About this Event
The Calvary Icons Project invites you to Drummond Studios for an evening of poetry, reflection, and conversation with Peter Mackay and Kendra Y. Hamilton, whose work explores memory, identity, landscape, and the enduring legacies of history. Mackay, recently appointed Scottish Makar in 2024, is a poet, broadcaster, translator, and Professor in the School of English at the University of St Andrews. Visiting Charleston through the Scottish Connections Programme, he is exploring the Scottish diaspora’s relationship to Charleston as a major port in the transatlantic slave trade, with particular interest in Black Scottish Charleston and the Gullah Geechee culture community. Hamilton, author of Romancing the Gullah in the Age of Porgy and Bess, uncovers hidden histories of the Harlem and Charleston Renaissances through scholarship grounded in both journalism and Southern studies. Together, the poets will offer selected readings and reflections that deepen the evening’s themes of memory, resilience, inheritance, and cultural connection, creating space for shared learning and thoughtful dialogue.

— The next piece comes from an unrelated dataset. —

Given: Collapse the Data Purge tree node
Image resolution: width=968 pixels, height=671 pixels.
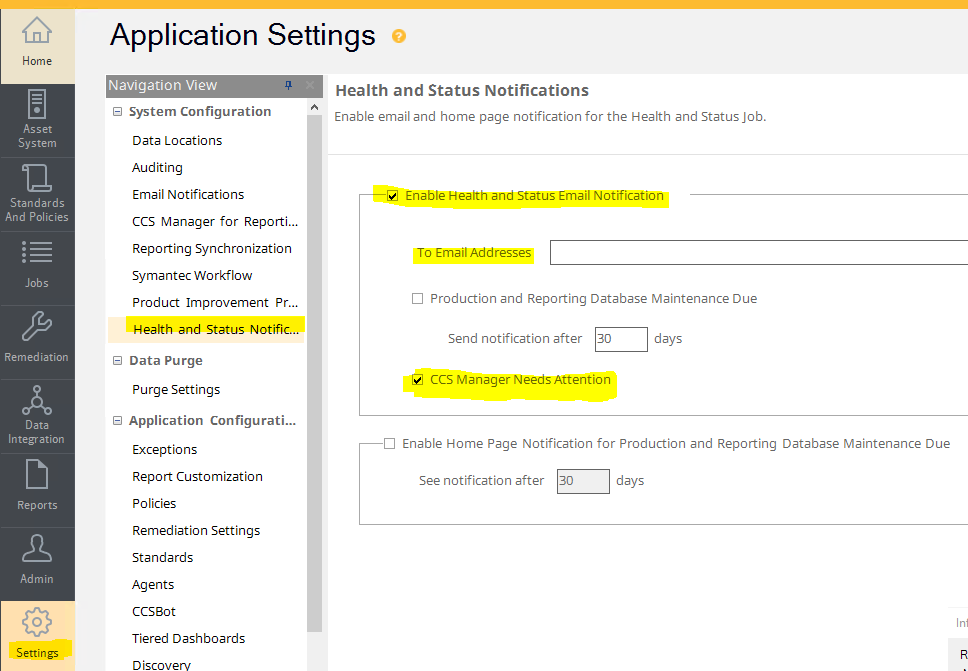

The readings take place at Drummond Studios among Michelle Washington’s Against the Grain exhibit. Both the Calvary Icons Project and Against the Grain use art as a catalyst for truth-telling, reflection, and deeper engagement with histories that have often been ignored or obscured. Michelle Washington’s exploration of the transatlantic slave trade and the exploitation of enslaved Africans in the Carolina rice economy closely connects to the Calvary Icons Project’s focus on Charleston as a principal port in the slave trade and on Historic Calvary Episcopal Church as a historic church founded for freed and enslaved Africans in 1847. The projects illuminate the human cost of wealth, displacement, and survival while emphasizing memory, lament, and historical reckoning as necessary steps toward healing and reconciliation. Through immersive artistic expression, sacred storytelling, and spiritual reflection, each invites participants not simply to observe history, but to emotionally and spiritually engage with the enduring legacies of slavery, resilience, and community in Charleston and beyond.
Dr. Kendra Y. Hamilton is the author of Romancing the Gullah in the Age of Porgy and Bess, revealing hidden histories of the Harlem and Charleston Renaissance. She teaches literature and journalism and directs the Southern Studies program at Presbyterian College, bringing a unique blend of academic and real-world experience to her work. Her research and scholarship draw on her background as a journalist to trouble the waters of common understandings of rural Southern lives on both sides of the color line, bringing a unique blend of academic and real-world experience to her work.
Peter Mackay is a poet, broadcaster, translator and lecturer. He has two collections of poetry with Acair – Galore (2015) and Some Kind of (2020) – and a pamphlet, From another island (2010), with Clutag Press. Originally from the Isle of Lewis, he lives in Edinburgh and is a Professor in the School of English at the University of St Andrews. In 2024 he was appointed Scottish Makar.